Le 3ème volet rend compte de la chaîne humaine, qui passe par une main saisissant son téléphone pour prendre un
rendez-vous client, appeler un fournisseur, passer un ordre d’achat, une main pianotant sur un clavier d’ordinateur pour
valider une commande, prototyper un modèle… mais aussi d’une main coupant un tissu, piquant une fermeture éclair,
emballant un vêtement…
L’action du spectateur sur ce volet créé une composition aléatoire d’un ensemble de photos, dévoilement de la
Manufacture en action. Y’a-t-il une main plus importante qu’une autre ? Le succès ne réside-t-il pas dans une simple
coordination de toutes et tous ?
Le volet 4 de « L’incroyable Alphabet », carré de 9 châssis de 1 mètre carré, présente sur 2 tissus bleus des inscriptions
blanches sérigraphiées en ligne et colonnes. Comment s’articule la collaboration dans nos entreprises aujourd’hui ?
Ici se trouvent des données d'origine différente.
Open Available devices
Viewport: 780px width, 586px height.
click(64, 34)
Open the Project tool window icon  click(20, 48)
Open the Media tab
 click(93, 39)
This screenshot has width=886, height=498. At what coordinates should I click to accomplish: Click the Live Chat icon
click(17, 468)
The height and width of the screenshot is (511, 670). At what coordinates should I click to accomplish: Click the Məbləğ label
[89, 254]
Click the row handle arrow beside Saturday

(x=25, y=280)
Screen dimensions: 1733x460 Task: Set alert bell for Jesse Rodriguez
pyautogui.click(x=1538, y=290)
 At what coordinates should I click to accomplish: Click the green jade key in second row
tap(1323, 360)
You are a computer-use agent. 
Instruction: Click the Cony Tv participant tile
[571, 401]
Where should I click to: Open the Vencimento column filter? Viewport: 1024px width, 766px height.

Reprenant le motif en armure traditionnel du choletais, sont inscrits en vertical pour le fil de chaîne, un lexique de l’univers
du vêtement et de la confection cocréé à la demande de l’artiste par un groupe de salariés de Mulliez Flory via un document
partagé. Comme nouvelle Matrice, la collaboration devient le nouveau fil de chaîne… A l'horizontal, pour le fil de trame,
les codes des matières premières B0053 JHV, 53 indique ici par exemple la couleur du tissu, JHV un jaune haute visibilité
(soit fluo) etc
Les deux bleus symbolisent le double territoire de l’entreprise aujourd’hui, en France pour la partie siège et prototypage
et en Tunisie pour la partie production.
Le volet 5 de « L’incroyable Alphabet », carré de 9 châssis de 1 mètre carré, présente sur 1 tissu jaune fluo des fermetures
à glissière bleues. Il est interactif et déclenche le volet 6. Qui est le chef d’orchestre du développement durable ?
Ce volet est interactif. L’ouverture des fermetures à glissière déclenche une bande sonore pour un temps donné et
réciproquement pour leur fermeture. Le spectateur a l’occasion de devenir chef d’orchestre afin de composer sa propre
partition. En effet, 17 fermetures à glissière sont reliées à des nappes sonores qui vont débuter ou s’interrompre fonction
de l’action du public.
Ce volet illustre qu’à chacun de nos actes d’achats et à commencer par nos vêtements, nous pouvons devenir acteurs du
développement durable : du choix d’un tissu issu de l’agriculture biologique, à celui du type de matière peut être en lien
avec la consommation d’eau nécessaire à sa croissance (par exemple lin versus coton), mais aussi de la manière dont il
a été fabriqué c’est à dire les conditions de travail des salariés etc
Le volet 6 est une bande sonore déclenchée par l’action du public sur le volet 5. Le bruit des machines à coudre, camions
et téléphones etc se mêlent à celui de la Sèvre nantaise et des oiseaux, pour une nouvelle alliance.